The Tom Rapids Mini Filter is known to break at the input and output spouts on the housing(I've broken one myself). I can say that my zoomed 501 is extremely sturdy and durable.

This is the cheapest place I could find (price + shipping). Put in the code 7GGT5G for 5% off.

http://www.reptilesupply.com/product.php?products_id=404


----------



## S-KGray (Nov 29, 2008)

Travis.808 said:


> If anyone is still looking for a co2 setup I found this on CL today. Come to think of it, this prolly belongs to someone on here. :biggrin1:


Yeah, I have been looking at that, you guys think that is a good deal? I'm waiting on my brother to let me know if he wants to sell me his CO2 tank that he has for filling paintball tanks.


----------



## db8 (Jun 1, 2009)

Travis.808 said:


> If anyone is still looking for a co2 setup I found this on CL today. Come to think of it, this prolly belongs to someone on here. :biggrin1:


yeah, is that a good deal? i just might get that, if S&K isn't taking it. anything we should watch out from it?


----------



## Travis.808 (Apr 2, 2009)

I'd ask what kinda regulator he's selling and find out why he suggests getting it hydro tested IE is there a possible leak you should know about. other than that seems pretty cheap.


----------



## Felf808 (Mar 21, 2006)

Does anyone have Eleocharis Belem or Eleocharis Parvula? I need a lot...


----------



## db8 (Jun 1, 2009)

anyone have glosso? is it an easier substitute to HC?


----------



## Felf808 (Mar 21, 2006)

db8 said:


> anyone have glosso? is it an easier substitute to HC?

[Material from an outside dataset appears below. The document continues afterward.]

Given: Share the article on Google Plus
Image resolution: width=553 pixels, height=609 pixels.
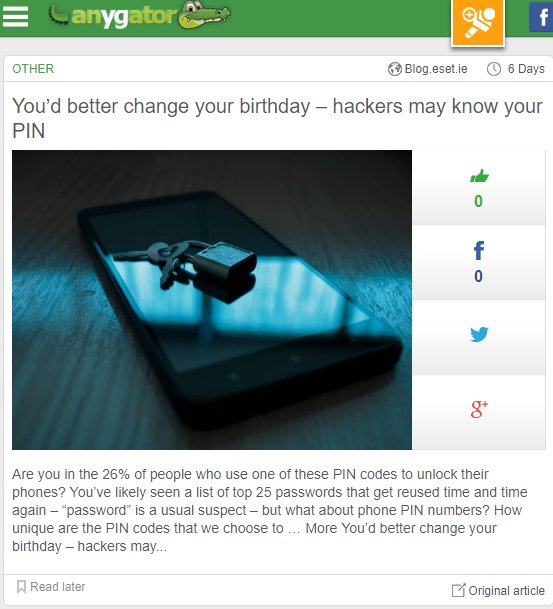Looking at the screenshot, I should [479, 409].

Glosso is more invasive and tends to attract algae more than HC so I wouldn't recommend it if you think HC is hard to deal with


----------



## db8 (Jun 1, 2009)

oh i see. i have no idea on their difference as i haven't seen them side by side. if anyone's familiar with the Aquascapes store, is HC the one on the ~18G tank they have on the corner next to their emersed plants and is glosso the new tank at the window (currently starting and growing algae badly)?


----------



## Felf808 (Mar 21, 2006)

I know the tank next to the emersed plants has HC in it but I'm not sure about the other one. You can tell the difference between glosso and HC by the size: HC leaves are about the size of a grain of rice and makes really thick mats/mounds vs Glosso leaves might be 2-3 times that and has very visible runners the creep along that gravel.
HC
http://img440.imageshack.us/img440/830/hemianthuscallitrichoides31xy.jpg
Glosso
http://www.akvarij.net/plugins/cont...ka.biljke.vrste.glossostigma_elantoides_1.jpg


----------



## b15ser (May 13, 2008)

Yes, that's HC growing in the tank in the corner of Aquascapes. Try asking if you could buy a portion from it.


----------



## db8 (Jun 1, 2009)

thanks! haha, i doubt they'd agree to that but maybe i should try. been wondering why they don't grow those themselves since foreground/ground covers are very popular and in demand...


----------



## b15ser (May 13, 2008)

A few months ago, I asked for rotala 'butterfly' when he was growing it out in that same tank, and I got a few stems before it went on sale. I'm growing out a large patch of HC emmersed to sell in the future  

Keeping with the thread, anyone got Tonina sp. to sell/trade? I already have 'Madeira', 'Belem', and 'Fluviatilis'.


----------



## db8 (Jun 1, 2009)

let me know when you're gonna sell ur HC. i want some. my dwarf hair grass won't be shipping til this weekend.


----------



## I-Ruehl (Sep 5, 2009)

Don't know if this is the right place but, I have some tiger barbs I need to get rid off, 3 for free......


----------



## Felf808 (Mar 21, 2006)

http://www.aquaticplantcentral.com/...63-wts-aquarium-lights-filters-stand-etc.html

btw I also have B & C grade CRS for $4 each


----------



## Travis.808 (Apr 2, 2009)

10g tank, 48w t5HO, 20g aqua clear filter. $80 for all, obo. these have only been setup for 6 months or so. Tank also has ADA soil in it if you want. No shipping. Local pick up only. pm for more info or questions.


----------



## oneduduboy (May 16, 2010)

Travis.808 said:


> 10g tank, 48w t5HO, 20g aqua clear filter. $80 for all, obo. these have only been setup for 6 months or so. Tank also has ADA soil in it if you want. No shipping. Local pick up only. pm for more info or questions.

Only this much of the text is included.